Beberapa upaya ini, misalnya, telah ditempuh dengan memajang monumen kendaraan-kendaraan yang mengalami kejadian naas di lokasi strategis.
Penyampaian informasi tentang bahaya melanggar perlintasan kereta api, misalnya, telah dilakukan Direktorat Jenderal Perhubungan Darat Departemen Perhubungan lewat tayangan di layar televisi tiap gerbong kereta api eksekutif di Pulau Jawa.
Namun, tampaknya itu saja tidak cukup untuk menggugah para pengemudi ataupun perusahaan jasa angkutan umum. Diperlukan strategi dan penegakan hukum yang memberi efek jera bagi pihak terkait, misalnya, dengan penerapan sanksi pencabutan izin mengemudi dan pidana yang berat.
Upaya perbaikan
Di Indonesia selama ini orang yang menghargai keselamatan penerbangan rela membayar mahal untuk jasa angkutan yang lebih baik. Mereka, misalnya, terbang menggunakan maskapai penerbangan terkemuka milik pemerintah. Meskipun mengenakan tarif dua hingga tiga kali lipat dibandingkan dengan maskapai penerbangan swasta nasional, maskapai pemerintah ini mengoperasikan pesawat terbang yang relatif lebih baru dan memiliki fasilitas pemeliharaan yang bertaraf internasional.
Sayangnya, perusahaan penerbangan yang selama ini diandalkan pun terjerembab oleh peristiwa naas di Yogyakarta, 7 Maret lalu.
Keputusan mencekal 51 maskapai penerbangan tentunya bisa dicabut apabila ada upaya perbaikan yang nyata. Komisi Uni Eropa menyatakan akan mengevaluasi keputusan tersebut tiga bulan mendatang.
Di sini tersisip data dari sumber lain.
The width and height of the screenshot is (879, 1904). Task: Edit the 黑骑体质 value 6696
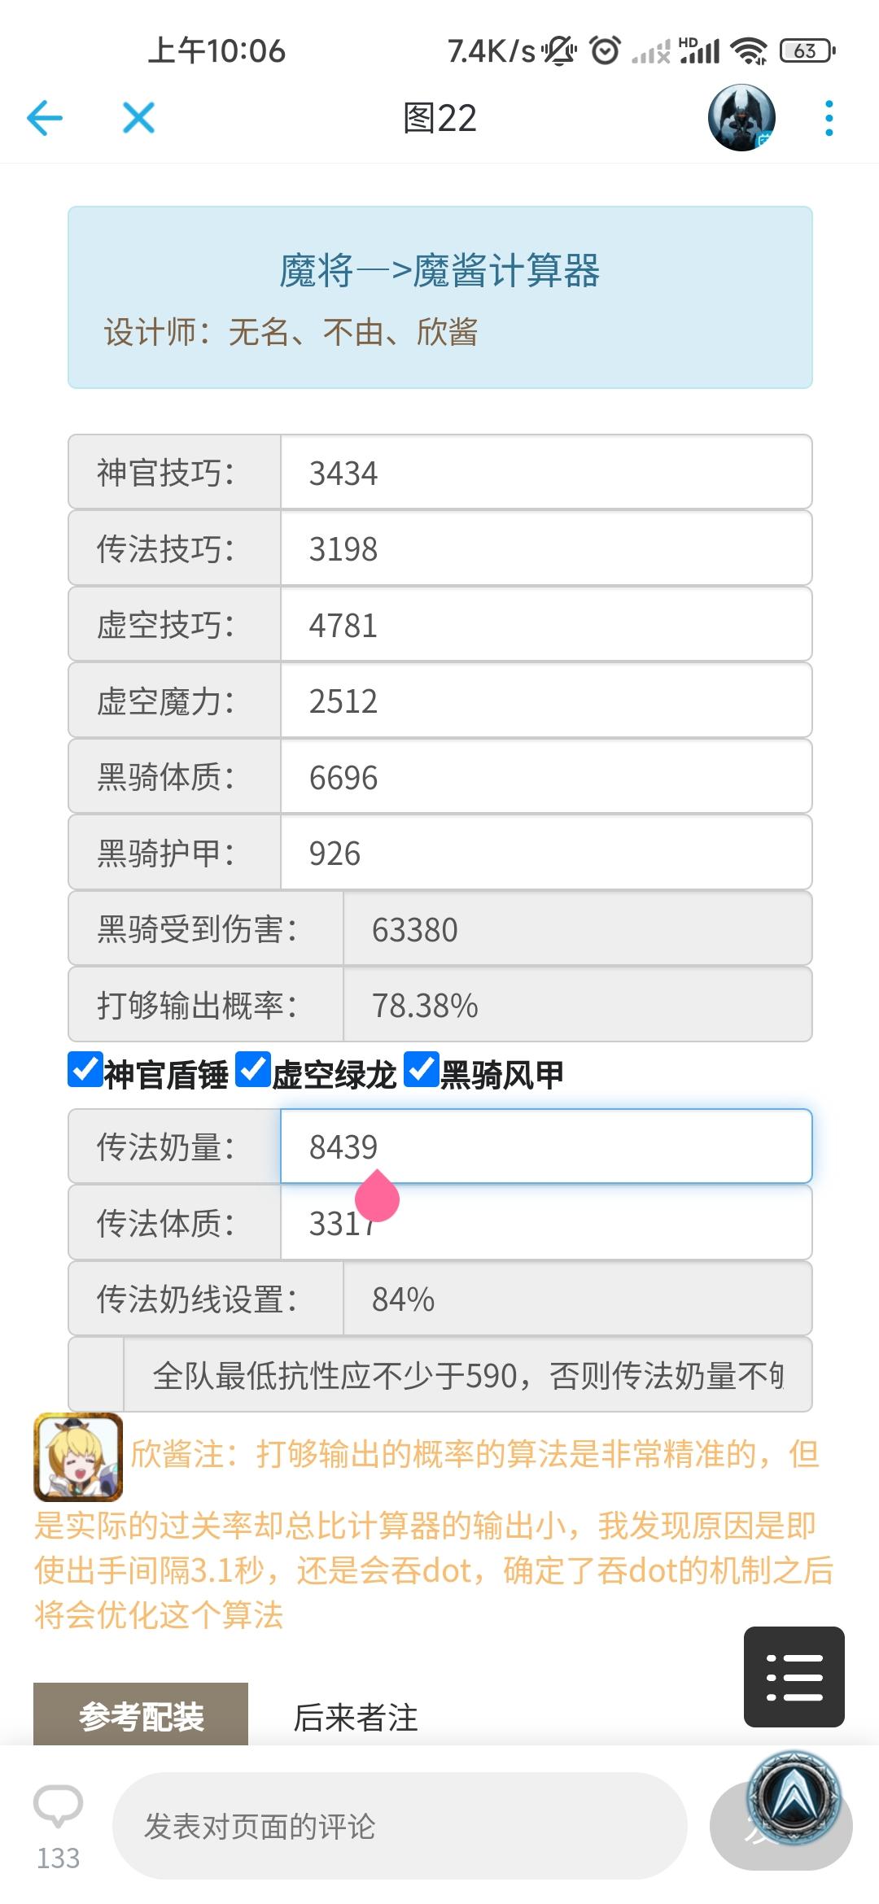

Kini yang menjadi pertanyaan lagi, apakah dalam waktu sesingkat itu segalanya bisa membaik mengingat yang perlu diubah adalah perilaku ribuan orang, terutama pihak operator dan sikap manajemen yang menjalankan jasa angkutan umum, di darat, laut, dan udara.
Memperbaiki layanan jasa transportasi bukan hanya menyelamatkan ribuan nyawa dan aset bangsa, tetapi terlebih lagi citra bangsa Indonesia di mata dunia.
Pencanangan pembangunan masyarakat berbasis pengetahuan oleh Pemerintah Indonesia belum lama ini juga akan sejalan dengan penyebaran dan peningkatan akses informasi tentang ancaman bencana. Bukan hanya bencana yang disebabkan fenomena alam, tetapi juga bencana oleh manusia sendiri ketika mengoperasikan sarana angkutan, yang merupakan produk buatan manusia sendiri.